## Records to use
----
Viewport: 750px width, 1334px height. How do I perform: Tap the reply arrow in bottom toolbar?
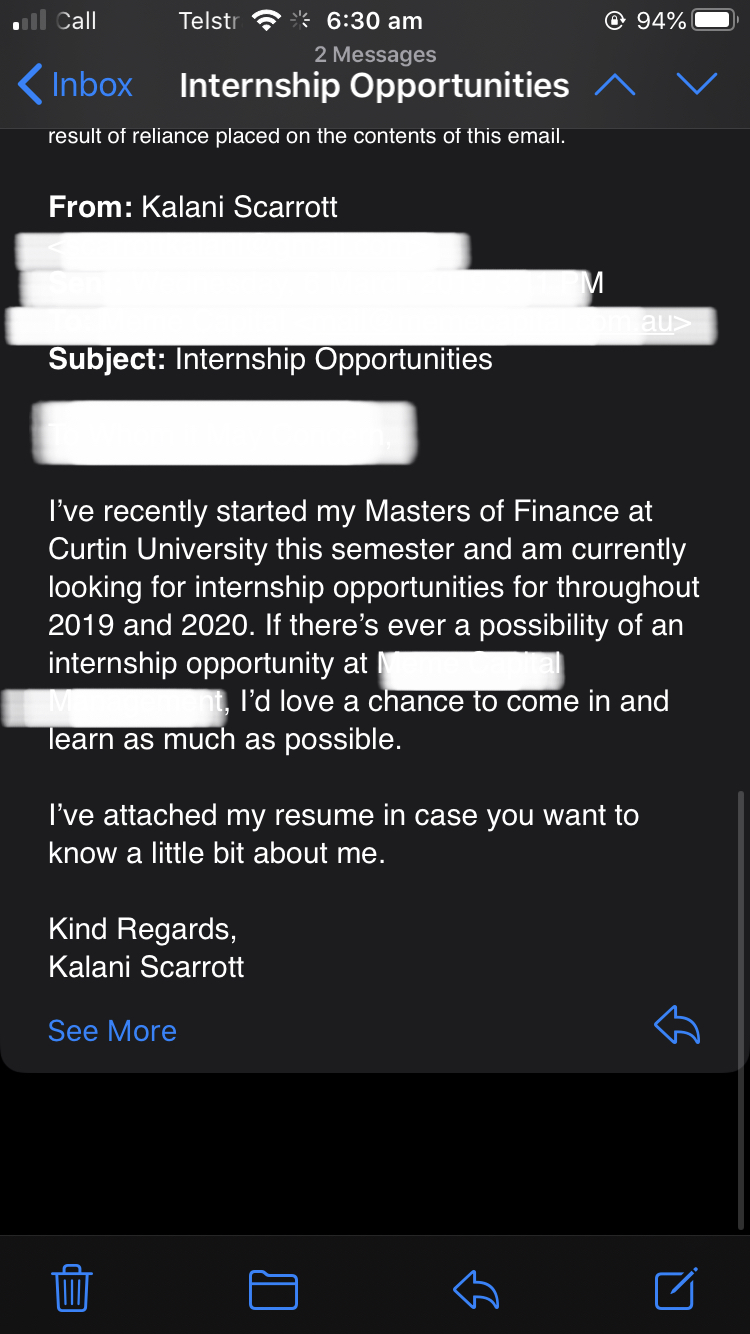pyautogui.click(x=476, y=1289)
----
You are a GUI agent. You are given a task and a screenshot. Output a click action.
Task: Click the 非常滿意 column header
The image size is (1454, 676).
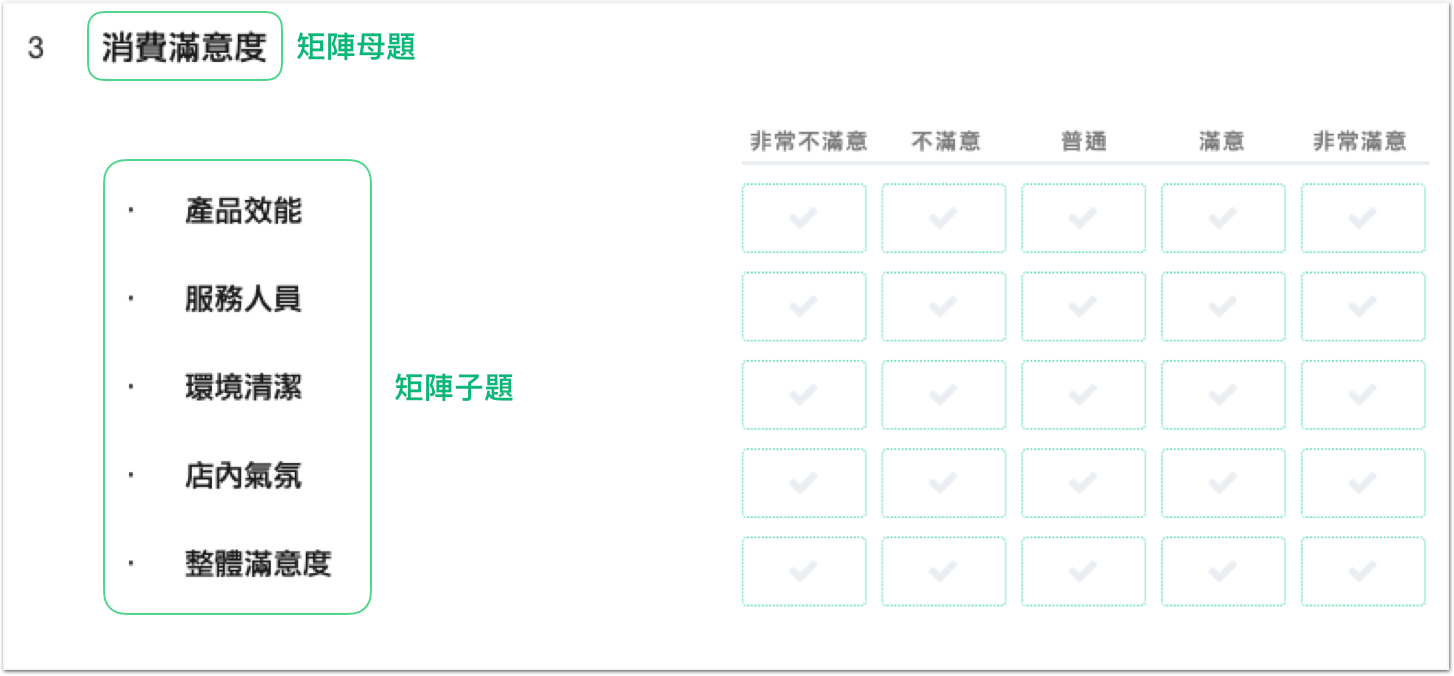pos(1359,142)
----
## Problem details
Reproduce the data verbatim, from the line with "You are a GUI" up to and including the line with "pos(1359,142)". Omit the pictures.

## Output
You are a GUI agent. You are given a task and a screenshot. Output a click action.
Task: Click the 非常滿意 column header
The image size is (1454, 676).
pos(1359,142)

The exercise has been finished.